Doch halt, normalerweise, welch Wort, normalerweise weiß ich zumindest Bruchstücke, weiß wo ich war, mit wem ich war, weiß von Planungen, Vorgeplänkel, Taxi- oder Bahnfahrten, irgendwas. Allein, derlei fand nicht statt, Pläne gab es keine, niemand war, geschweige denn irgendwo, außer Zuhaus. Welcher Tag war es, ach, Freitag. Welcher Freitag? Sind wir noch in der Woche, hat die nächste schon begonnen, ist der Wochenstart Montags oder beginnt sie neuerdings vielleicht Mittwochs, allerdings nur jeden dritten? Sind wir in einer endlosen Woche, oder ists ein endloses Wochenende? Zeit, die eigentlich verrinnt, ist plötzlich endlos. Und doch ist der Tag schon fast vorbei, kaum hat er begonnen. 

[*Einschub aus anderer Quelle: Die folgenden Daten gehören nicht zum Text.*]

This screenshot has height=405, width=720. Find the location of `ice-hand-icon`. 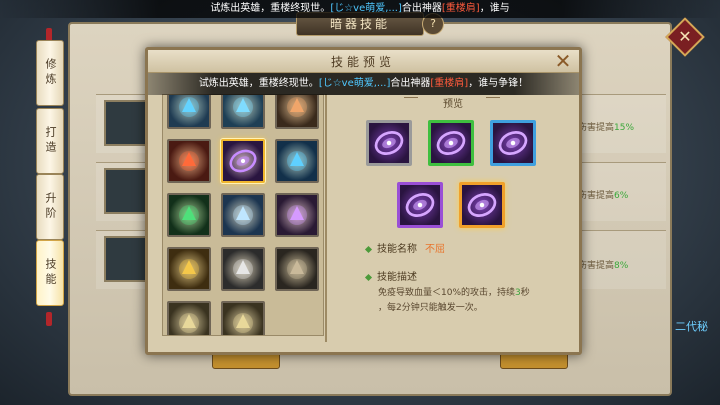

ice-hand-icon is located at coordinates (297, 161).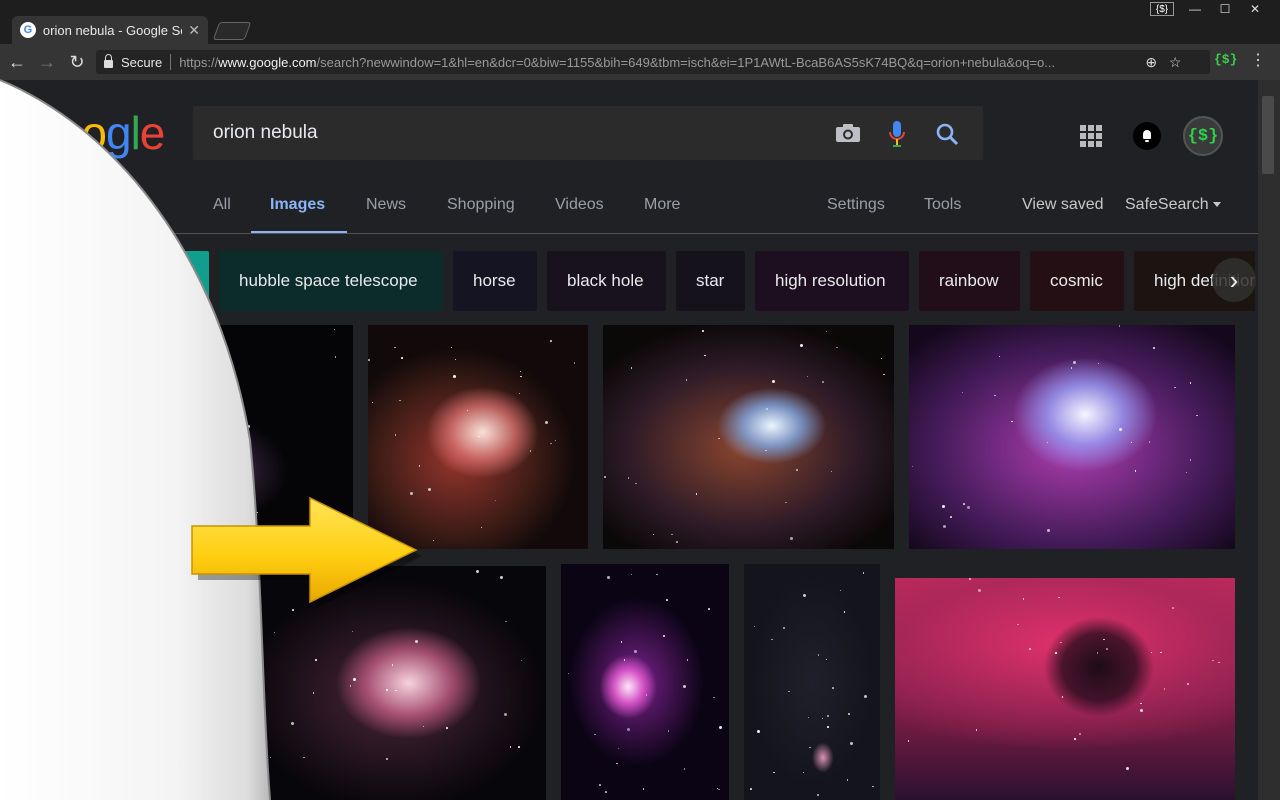 Image resolution: width=1280 pixels, height=800 pixels. Describe the element at coordinates (580, 205) in the screenshot. I see `tab-videos: Videos` at that location.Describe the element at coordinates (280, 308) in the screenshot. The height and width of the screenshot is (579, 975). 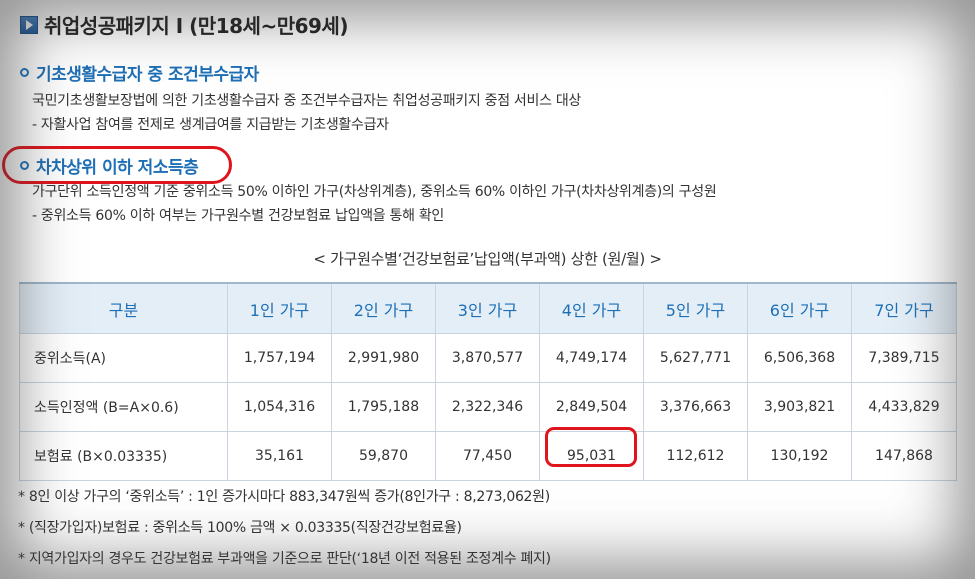
I see `column-header: 1인 가구` at that location.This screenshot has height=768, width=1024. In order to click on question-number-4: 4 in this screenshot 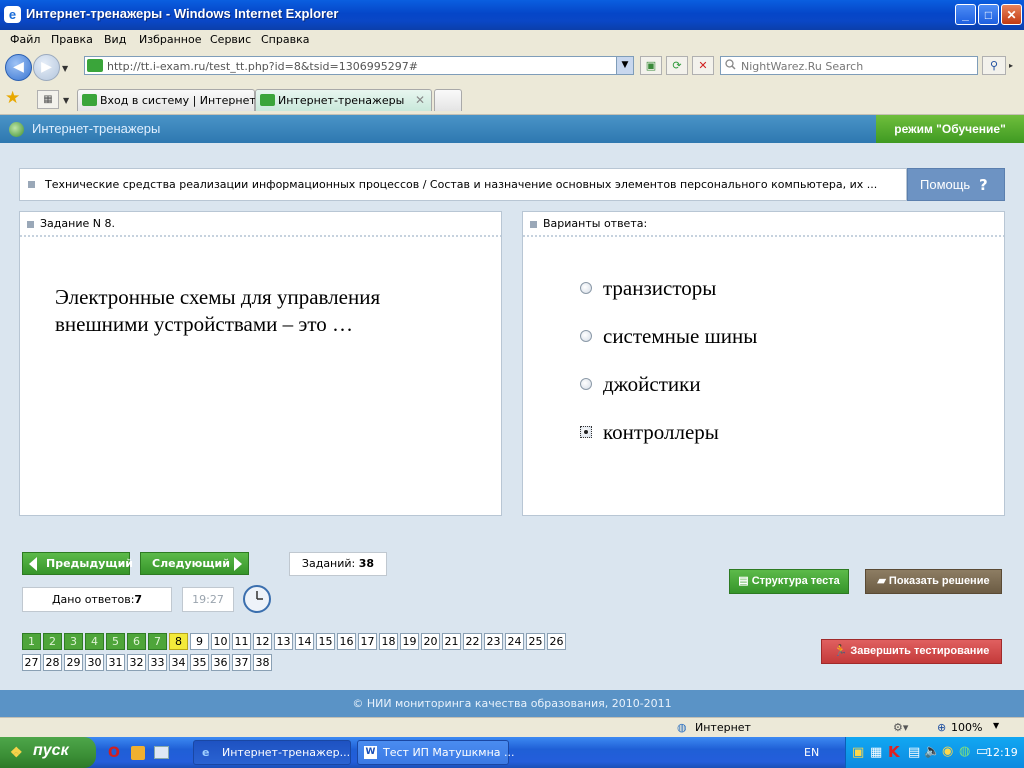, I will do `click(94, 642)`.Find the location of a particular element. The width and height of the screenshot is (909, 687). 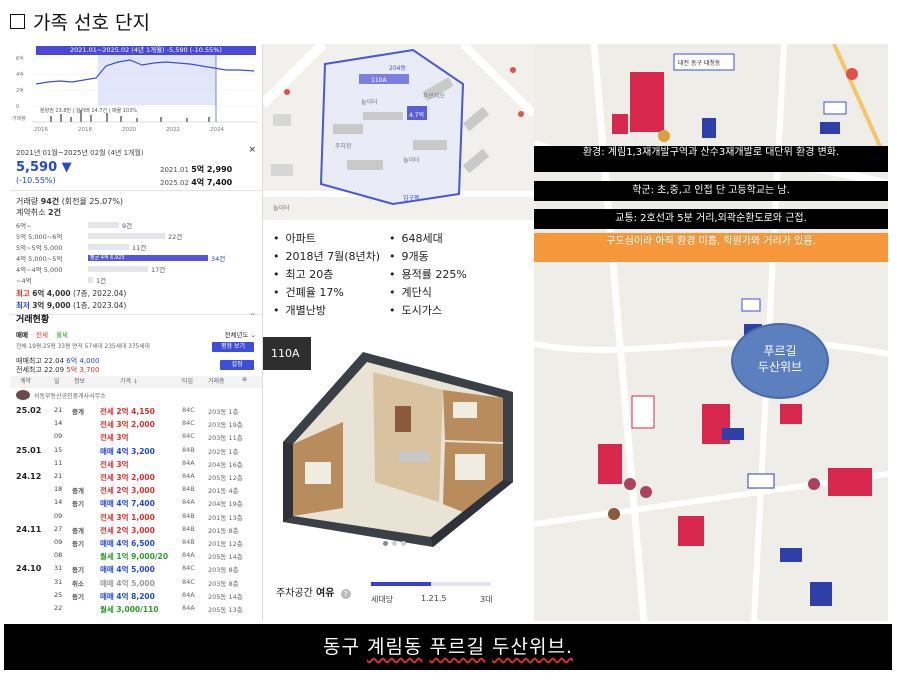

cell-floor: 203동 1층 is located at coordinates (224, 412).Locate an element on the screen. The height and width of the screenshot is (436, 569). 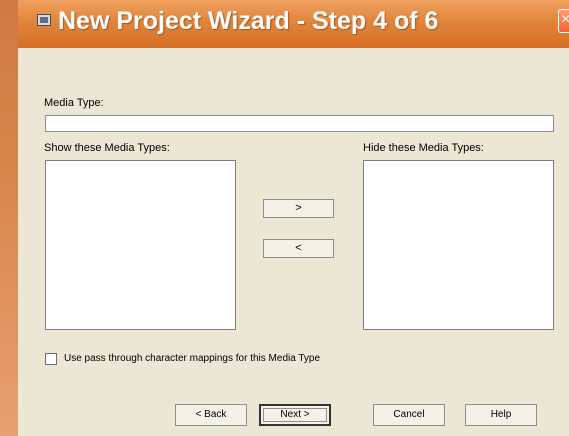
back-button: < Back is located at coordinates (211, 415).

Der Bücherstapel blickt vorwurfsvoll hinüber. Immer noch ist er von einschüchternder Größe, das aktuelle Buch mit seiner vierstelligen Seitenzahl immer noch ein literarischer Pfändertunnel, in dem ich im Lesestau stehe. Morgen vielleicht. Erstmal die Zeitung, die Nachrichtenticker, Analysen, Statistiken, Grafiken, Kommentare und Essays, ein wenig Kurznachrichtendienste, noch mehr Bilderflut; erstmal in die Welt im Bildschirm, die in undeutbarer Ferne vorüberzieht. Dass das Heimbüro vieler nicht Quell der Produktivität ist, macht sich nicht bemerkbar, im Gegenteil. Wer schafft es nur, bei all dem Input doch so viel Output zu geben? Und wie ist eigentlich meine derzeitige Downloadrate? Habe ich noch Tee? Was sagt eigentlich der Kalender, ist der überhaupt noch wichtig?

Er ist. Er zeigt fast Jahresmitte. Irrsinnig, allein der März war ein wahrnehmungstechnisches Schaltjahr in seiner Länge, der April hingegen bestand nur aus knapp zwei Wochen; und der Mai, fand der überhaupt statt? Der Juni verging, ein Monat wie eine Lockerungsübung; nun aber ist Juli, die Lockerungsübung ist in manchen Bundesländern inzwischen eine tatsächliche, nur innerlich fußt derlei nicht. Geist, Nackenmuskulatur und Rücken bilden ein verspanntes Trio. Ein Uneiniges. Während der Körper manchmal gar beim Atmen auf eine Mischung aus An- und Entspannung pocht, sei es qua Massage, sei es mittels regelmäßigem Sport, betätigt der Kopf erneut die innere Schlummertaste. Fünf Minuten noch, im Zweifel auch fünf Monate. 

Andernorts mögen Manche noch so spuckschaumreich ihr Leben zurückfordern, ich möchte nicht. Schon gar nicht das alte, uneingeschränkt. In Schlafroben wirkt die Welt sympathischer. Und mit ungemachten Haaren hat sie, so glaube ich, auch ein besseres Bewusstsein für das, was wirklich zählt. Gewiss, jeder Zustand ist temporär, aber schön wäre es, zumindest ein paar Interimsgewohnheiten in den Katalog universeller Riten zu übernehmen, ehe wir wieder zum Regelwerk übergehen.